What started out as a working group is now a full-fledged organization that maintains a library of specifications that comprises multiple documents including the base specification, as well as command set, transport, and management interface specifications. The NVMe device ecosystem spans enterprise and client solid-state drives (SSDs), removable cards, compute accelerators, and hard disk drives (HDDs).

Among the many updates to NVMe in version 2.0 is the ZNS specification, which provides a zoned storage device interface that enables the SSD and host to collaborate on data placement by permitting data to be aligned to the physical media of the SSD. This has the effect of improving overall device performance and cost while increasing the media capacity that can be made available to the host. Technical Work Group chair Peter Onufry said that as new command sets have been added to NVMe, different types of namespaces were required. The ZNS feature in NVMe 2.0 allows for an architecture that supports multiple command sets.

Samsung Electronics recently introduced its new enterprise SSD featuring ZNS technology, which leverages the specification to maximize available user capacity and offers an extended lifespan in storage servers, data centers, and cloud environments. Because ZNS allows data to be grouped based on their usage and access frequency — and stored sequentially in independent zones within an SSD — the drive’s write amplification factor (WAF) is lowered. By significantly reducing the number of write operations, the more efficient the SSD and the longer it will last — as much as four times longer than conventional SSDs, according to Samsung, making it a more sustainable, greener option for server infrastructures.

Further adding to the longevity of SSDs in NVMe 2.0 is the Endurance Group Management feature, which enables media to be configured into Endurance Groups by exposing granularity of access to the SSD and improving control. “What Endurance Group Management does is it allows you to create multiple pools of NVM and then create namespaces out of those pools,” said Onufry. Blocks of NAND storage could be placed in SLC or TCL mode, for example.

Another significant feature in NVMe 2.0 is the KV Command Set, which provides access to data on an NVMe SSD controller using a key rather than a block address. This enables applications to directly communicate with the drive using key-value pairs and eliminates the overhead of translation tables between keys and logical blocks.

NVMe 2.0 enables support for HDD with updates to features, management capabilities, and other enhancements required for HDD support – including the ability to extract reliability information out of the drive. “When we created NVMe, we were really targeting NVM,” said Onufry. “It wasn’t just NAND at that time, but we never imagined that people would want to hook up hard drives to NVMe.” As SCSI gets left behind in favor of PCIe or NVMe, there needs to be a way to continue to accommodate hard drives, he said.

While all these features and the many others in NVMe 2.0 may seem overwhelming, the base specification has been refactored for simplicity, said Huffman, so that it doesn’t become too complex so when a change is made, there’s no worry about not understanding how it affects the other pieces. “If you care about key value or you care about endurance groups, you can pick up those relevant pieces.”

Part of the refactoring was to pull out elements such as transport and commands, she said.

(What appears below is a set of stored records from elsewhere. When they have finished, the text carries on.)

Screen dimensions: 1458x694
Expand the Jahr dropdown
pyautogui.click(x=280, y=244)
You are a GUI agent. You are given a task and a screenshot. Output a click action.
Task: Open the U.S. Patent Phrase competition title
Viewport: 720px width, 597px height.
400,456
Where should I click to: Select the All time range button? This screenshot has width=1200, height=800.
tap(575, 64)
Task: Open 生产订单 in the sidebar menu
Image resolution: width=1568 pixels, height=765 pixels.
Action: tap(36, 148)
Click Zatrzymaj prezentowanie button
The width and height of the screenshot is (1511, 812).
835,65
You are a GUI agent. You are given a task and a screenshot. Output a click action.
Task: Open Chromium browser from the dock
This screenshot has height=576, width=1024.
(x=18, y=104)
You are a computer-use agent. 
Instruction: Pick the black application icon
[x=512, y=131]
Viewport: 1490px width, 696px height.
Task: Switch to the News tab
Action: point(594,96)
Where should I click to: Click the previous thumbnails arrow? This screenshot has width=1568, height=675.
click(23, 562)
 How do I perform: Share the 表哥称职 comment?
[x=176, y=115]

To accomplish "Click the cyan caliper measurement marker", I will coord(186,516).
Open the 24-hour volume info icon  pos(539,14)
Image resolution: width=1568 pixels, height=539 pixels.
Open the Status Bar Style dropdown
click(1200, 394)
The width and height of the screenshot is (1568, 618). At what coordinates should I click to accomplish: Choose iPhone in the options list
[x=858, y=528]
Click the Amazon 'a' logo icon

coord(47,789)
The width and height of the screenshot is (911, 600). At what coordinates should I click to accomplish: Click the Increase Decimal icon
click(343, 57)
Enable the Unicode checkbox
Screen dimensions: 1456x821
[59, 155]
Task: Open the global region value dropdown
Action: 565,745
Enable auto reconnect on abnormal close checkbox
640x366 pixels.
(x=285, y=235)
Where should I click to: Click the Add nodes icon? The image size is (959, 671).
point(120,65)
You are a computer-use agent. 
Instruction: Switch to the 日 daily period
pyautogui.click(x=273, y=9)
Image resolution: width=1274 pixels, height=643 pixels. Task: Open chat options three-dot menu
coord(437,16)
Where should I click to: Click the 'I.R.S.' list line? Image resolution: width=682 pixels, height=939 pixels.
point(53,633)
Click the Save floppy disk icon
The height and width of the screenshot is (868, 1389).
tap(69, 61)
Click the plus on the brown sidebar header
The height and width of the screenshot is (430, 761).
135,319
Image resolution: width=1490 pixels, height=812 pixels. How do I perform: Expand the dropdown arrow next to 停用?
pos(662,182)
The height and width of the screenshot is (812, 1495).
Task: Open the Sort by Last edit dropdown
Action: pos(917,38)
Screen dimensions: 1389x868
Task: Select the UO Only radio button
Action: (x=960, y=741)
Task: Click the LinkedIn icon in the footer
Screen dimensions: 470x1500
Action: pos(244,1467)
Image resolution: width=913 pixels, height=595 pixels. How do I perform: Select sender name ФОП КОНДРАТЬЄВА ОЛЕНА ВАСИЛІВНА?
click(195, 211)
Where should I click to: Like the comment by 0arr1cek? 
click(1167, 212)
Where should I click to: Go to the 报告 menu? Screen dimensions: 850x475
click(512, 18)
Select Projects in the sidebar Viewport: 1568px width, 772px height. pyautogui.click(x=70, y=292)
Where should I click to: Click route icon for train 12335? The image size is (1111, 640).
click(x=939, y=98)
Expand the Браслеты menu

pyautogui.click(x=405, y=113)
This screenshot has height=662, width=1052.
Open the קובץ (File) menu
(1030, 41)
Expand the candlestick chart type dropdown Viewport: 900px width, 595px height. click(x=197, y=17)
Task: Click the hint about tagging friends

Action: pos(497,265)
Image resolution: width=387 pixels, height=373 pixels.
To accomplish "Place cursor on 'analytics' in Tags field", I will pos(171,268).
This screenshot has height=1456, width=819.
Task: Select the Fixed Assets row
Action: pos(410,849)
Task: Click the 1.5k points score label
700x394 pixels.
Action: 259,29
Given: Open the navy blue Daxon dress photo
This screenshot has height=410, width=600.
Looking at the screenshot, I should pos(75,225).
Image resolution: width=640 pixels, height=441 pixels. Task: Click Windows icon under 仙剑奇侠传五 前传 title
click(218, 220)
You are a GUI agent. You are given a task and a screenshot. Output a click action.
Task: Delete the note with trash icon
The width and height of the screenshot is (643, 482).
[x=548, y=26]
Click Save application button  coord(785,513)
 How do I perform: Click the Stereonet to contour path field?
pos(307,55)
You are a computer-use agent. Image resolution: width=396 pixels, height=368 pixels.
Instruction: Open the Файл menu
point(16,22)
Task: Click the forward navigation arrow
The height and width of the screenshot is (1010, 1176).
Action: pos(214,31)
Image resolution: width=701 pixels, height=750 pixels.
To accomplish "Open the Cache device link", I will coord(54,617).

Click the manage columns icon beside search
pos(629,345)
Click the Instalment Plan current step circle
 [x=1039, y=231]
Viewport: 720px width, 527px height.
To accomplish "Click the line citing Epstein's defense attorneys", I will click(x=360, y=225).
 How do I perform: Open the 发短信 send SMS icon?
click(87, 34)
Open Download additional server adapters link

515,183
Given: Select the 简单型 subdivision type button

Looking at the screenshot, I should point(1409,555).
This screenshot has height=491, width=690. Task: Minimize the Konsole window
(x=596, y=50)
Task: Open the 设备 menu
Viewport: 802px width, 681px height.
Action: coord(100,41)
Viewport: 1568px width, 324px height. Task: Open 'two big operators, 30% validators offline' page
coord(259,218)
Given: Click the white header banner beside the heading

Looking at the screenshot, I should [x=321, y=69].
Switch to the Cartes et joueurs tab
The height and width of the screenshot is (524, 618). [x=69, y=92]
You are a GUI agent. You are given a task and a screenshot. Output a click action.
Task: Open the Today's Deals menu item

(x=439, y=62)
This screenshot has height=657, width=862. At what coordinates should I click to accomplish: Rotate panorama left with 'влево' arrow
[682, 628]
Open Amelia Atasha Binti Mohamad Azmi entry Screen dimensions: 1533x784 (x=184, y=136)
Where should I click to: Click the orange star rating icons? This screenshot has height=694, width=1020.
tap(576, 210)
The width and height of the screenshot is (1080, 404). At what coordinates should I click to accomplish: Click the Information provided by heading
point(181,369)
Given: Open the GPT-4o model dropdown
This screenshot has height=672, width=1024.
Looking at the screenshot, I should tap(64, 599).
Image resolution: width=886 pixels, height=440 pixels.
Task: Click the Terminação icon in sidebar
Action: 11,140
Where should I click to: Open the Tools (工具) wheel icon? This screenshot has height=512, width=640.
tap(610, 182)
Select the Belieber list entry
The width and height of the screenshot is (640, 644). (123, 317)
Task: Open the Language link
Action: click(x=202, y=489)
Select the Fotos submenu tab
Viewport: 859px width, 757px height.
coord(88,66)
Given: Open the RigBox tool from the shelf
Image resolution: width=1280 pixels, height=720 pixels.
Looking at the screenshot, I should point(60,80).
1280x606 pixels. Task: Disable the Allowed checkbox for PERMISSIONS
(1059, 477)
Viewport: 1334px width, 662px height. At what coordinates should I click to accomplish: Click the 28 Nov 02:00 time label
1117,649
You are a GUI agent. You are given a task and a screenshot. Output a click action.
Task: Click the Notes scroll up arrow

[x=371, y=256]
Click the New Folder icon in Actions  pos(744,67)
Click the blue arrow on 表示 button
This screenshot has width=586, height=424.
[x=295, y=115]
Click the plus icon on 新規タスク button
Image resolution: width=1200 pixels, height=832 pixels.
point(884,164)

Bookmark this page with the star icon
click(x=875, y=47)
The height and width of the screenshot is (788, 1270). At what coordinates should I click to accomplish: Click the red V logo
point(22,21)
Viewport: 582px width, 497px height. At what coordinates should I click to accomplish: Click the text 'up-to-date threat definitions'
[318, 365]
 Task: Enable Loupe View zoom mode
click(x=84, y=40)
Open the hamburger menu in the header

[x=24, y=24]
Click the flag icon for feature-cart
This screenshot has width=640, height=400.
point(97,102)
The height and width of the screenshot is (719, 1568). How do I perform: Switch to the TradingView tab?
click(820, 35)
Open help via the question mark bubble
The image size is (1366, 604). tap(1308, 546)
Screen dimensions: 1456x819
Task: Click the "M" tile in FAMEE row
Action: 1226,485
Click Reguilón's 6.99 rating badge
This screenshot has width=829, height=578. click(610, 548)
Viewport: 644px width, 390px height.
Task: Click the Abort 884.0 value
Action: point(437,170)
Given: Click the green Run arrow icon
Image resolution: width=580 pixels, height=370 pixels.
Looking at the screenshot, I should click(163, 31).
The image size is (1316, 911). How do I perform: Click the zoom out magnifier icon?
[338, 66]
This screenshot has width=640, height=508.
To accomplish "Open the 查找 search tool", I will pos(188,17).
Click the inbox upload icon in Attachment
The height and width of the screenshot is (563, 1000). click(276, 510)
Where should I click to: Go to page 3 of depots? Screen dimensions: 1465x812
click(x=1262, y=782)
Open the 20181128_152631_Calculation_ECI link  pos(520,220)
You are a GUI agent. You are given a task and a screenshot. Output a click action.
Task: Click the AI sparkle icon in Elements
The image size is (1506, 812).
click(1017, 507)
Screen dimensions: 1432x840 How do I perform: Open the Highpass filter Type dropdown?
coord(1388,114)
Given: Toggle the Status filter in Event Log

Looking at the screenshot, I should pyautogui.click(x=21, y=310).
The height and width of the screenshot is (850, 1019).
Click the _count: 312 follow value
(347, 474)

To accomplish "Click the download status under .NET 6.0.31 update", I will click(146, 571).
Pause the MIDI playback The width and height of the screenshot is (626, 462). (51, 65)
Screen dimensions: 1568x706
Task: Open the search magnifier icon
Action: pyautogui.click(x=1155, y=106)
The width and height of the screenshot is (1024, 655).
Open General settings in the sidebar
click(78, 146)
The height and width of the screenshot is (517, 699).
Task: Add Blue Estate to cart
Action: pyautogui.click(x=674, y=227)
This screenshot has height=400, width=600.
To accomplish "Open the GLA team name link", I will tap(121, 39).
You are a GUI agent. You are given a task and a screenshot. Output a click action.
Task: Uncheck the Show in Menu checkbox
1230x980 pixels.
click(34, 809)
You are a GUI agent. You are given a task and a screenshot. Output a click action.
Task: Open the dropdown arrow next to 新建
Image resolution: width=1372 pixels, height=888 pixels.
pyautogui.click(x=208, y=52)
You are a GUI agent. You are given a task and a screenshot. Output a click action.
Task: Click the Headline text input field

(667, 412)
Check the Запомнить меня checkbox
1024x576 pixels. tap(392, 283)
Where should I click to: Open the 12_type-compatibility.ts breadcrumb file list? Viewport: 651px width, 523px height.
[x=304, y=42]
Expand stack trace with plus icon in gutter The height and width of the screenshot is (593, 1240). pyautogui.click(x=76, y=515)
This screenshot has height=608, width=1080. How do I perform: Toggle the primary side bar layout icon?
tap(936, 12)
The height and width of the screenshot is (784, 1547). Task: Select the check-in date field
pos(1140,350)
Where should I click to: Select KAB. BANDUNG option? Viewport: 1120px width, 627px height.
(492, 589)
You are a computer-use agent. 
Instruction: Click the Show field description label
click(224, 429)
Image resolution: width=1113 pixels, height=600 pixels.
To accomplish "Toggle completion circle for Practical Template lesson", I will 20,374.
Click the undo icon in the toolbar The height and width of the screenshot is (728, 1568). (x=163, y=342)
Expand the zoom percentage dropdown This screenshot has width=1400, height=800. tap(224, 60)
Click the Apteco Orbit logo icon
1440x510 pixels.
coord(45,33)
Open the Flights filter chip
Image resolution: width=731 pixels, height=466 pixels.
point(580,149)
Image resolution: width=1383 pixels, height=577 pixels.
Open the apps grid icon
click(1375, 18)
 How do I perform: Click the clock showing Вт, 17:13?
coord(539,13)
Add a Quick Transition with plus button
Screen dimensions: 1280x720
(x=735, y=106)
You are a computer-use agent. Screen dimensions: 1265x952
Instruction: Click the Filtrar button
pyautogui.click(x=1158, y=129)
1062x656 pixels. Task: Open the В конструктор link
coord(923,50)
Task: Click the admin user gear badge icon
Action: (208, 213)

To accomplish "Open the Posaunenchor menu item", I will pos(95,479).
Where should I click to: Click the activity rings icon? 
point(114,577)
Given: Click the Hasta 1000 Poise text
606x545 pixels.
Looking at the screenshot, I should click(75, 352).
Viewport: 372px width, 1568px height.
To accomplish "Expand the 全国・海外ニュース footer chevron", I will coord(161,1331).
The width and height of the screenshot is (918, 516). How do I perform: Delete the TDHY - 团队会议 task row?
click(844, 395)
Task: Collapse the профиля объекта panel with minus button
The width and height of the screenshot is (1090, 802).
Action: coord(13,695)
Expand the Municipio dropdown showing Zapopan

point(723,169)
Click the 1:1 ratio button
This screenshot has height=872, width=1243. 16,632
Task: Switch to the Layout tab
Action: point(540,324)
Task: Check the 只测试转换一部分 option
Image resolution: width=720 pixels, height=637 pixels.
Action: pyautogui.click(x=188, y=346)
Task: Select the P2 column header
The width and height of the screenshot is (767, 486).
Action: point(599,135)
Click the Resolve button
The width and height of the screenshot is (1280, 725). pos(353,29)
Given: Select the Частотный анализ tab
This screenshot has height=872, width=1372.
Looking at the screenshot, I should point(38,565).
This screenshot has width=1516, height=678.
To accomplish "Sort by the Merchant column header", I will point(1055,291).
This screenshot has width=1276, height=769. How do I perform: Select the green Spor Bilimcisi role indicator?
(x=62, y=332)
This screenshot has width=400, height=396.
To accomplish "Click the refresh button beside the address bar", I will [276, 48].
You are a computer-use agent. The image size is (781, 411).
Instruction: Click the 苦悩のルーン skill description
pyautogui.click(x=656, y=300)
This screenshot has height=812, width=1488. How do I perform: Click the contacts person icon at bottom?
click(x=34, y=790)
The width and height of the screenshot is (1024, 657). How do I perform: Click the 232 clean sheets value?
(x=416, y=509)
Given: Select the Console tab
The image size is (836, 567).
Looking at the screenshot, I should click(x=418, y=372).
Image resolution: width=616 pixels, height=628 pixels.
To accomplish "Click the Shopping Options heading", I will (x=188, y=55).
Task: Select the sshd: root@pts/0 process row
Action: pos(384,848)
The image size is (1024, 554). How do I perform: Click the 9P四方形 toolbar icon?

This reflects that PCIe is no longer the only transport with the addition of TCP and RDMA. Similarly, so are the command sets with the addition of KV when originally there was just the block command set. Abstracting out these specifications enables users to build the device they want. At the same time, NVMe-oF, which was first introduced separately in May 2016, is now part of the base specification.

Onufry said pulling out things from the base specification allows for continued innovation and makes it easier for users building devices to focus on the features that matter to them without having to worry about the implications of other features. If one feature doesn’t fully take off, he said, the overall NVMe specifications aren’t bogged down by it. “We’re trying to cleanly partition it.”